Bloomberg Faculty Receive New Grant To Launch First-Ever Center On Workplace Mental Health
Two Bloomberg School faculty, M. Dani Fallin, PhD, chair of the Department of Mental Health and Bloomberg Centennial Professor, and Meghan Davis, DVM, PhD, associate professor in the Department of Environmental Health and Engineering, have received funding from The National Institute for Occupational Health and Safety to launch a new Center of Excellence for Total Worker Health®. The Centers for Disease Control and Prevention announced the new funding on September 16.
The first center of its kind, the Johns Hopkins Psychosocial Organizational, and Environmental Total Worker Health® Center in Mental Health (POE Center) will focus exclusively on improving the mental health of the nation’s workforce through research collaborations, outreach, and training. It is among ten other centers nationwide that build evidence-based solutions to complex occupational safety and employee-related health problems.
“Mental health has become an increasingly important focus of public health officials since the COVID-19 pandemic,” says Fallin. “The majority of our years are spent working. If we truly want to make an impact on mental health, we must prioritize employee mental health.”
Fallin and Davis will serve as co-Principal Investigators, joined by a large team across the Johns Hopkins Schools of Public Health, Medicine, Business, and Nursing. The center has received first year funding of $1.4 million, with the potential for total funding of $6.9 million over five years.
Recent research shows that mental and behavioral disorders impact 1 in 5 Americans and are one of the costliest illnesses in the United States at over $200 billion dollars per year as of 2019. Among employees, individuals who suffer from depression miss between six to 25 more days per year and have an impaired performance between 13 percent to 29 percent of the time at work. Improvements to workers’ mental health can impact productivity, home life, relationships with family, friends, and more.
In collaboration with businesses, professional organizations, providers, and government organizations, the POE Center will focus efforts on three new projects.

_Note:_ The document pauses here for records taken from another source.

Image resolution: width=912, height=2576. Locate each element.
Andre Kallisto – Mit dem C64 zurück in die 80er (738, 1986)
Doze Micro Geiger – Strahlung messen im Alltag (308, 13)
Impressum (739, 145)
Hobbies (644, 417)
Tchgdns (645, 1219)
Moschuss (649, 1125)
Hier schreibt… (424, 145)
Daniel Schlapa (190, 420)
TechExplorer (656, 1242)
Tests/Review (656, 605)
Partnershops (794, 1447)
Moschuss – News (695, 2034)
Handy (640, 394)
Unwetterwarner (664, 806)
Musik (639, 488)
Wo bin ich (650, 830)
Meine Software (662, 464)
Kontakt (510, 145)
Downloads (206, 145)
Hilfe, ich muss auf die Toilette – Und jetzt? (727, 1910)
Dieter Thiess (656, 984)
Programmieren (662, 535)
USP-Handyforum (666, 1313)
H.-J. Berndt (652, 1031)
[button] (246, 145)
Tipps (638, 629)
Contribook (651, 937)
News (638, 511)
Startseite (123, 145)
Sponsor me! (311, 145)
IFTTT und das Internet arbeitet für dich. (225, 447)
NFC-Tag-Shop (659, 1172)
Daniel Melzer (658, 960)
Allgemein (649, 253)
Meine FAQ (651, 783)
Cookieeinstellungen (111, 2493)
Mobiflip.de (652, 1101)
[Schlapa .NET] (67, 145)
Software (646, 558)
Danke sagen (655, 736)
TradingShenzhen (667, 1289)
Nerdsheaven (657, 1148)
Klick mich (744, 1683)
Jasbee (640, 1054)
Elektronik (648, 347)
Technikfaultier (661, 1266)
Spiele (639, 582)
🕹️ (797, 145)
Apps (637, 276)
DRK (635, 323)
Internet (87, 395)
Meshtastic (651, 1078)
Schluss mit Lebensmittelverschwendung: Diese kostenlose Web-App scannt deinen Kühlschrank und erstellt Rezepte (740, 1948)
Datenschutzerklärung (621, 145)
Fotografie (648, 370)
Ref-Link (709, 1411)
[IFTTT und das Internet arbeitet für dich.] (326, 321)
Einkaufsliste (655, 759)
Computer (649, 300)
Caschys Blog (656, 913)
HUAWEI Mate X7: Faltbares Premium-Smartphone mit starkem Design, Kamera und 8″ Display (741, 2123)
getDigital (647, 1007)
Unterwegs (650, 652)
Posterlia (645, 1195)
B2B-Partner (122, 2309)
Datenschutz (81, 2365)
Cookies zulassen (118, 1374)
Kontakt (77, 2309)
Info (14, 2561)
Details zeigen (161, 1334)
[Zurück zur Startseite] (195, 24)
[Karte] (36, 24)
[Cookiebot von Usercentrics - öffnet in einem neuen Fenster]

- HC-WORK, a project focused on the mental health and wellbeing of healthcare workers including clinicians, administrative support, environmental services support workers, and other staff in the healthcare industry.
- HOME-WORK, will focus on the mental health outcomes and new workplace exposures on a work-from-home setting and engages with the Office of Well-Being at the Johns Hopkins University.
- CoV-WORK, will focus on understanding the challenges to essential employees’ wellbeing and mental health during the COVID-19 pandemic.
The new center is also collaborating with the Luv u Project, an organization focused on mental health, to address the need for an academic home for research, translation, evaluation, and dissemination of workplace mental health programs.
The center will also focus on the mental health of veterinary and animal care workers during the COVID-19 pandemic in collaboration with the Department of Environmental Health and Engineering at the Bloomberg School.
“We are at a historic moment in time where the workplace will never return to what it was before the pandemic,” says Fallin. “This new Center is on the cutting edge of how we view workplace mental health going forward.”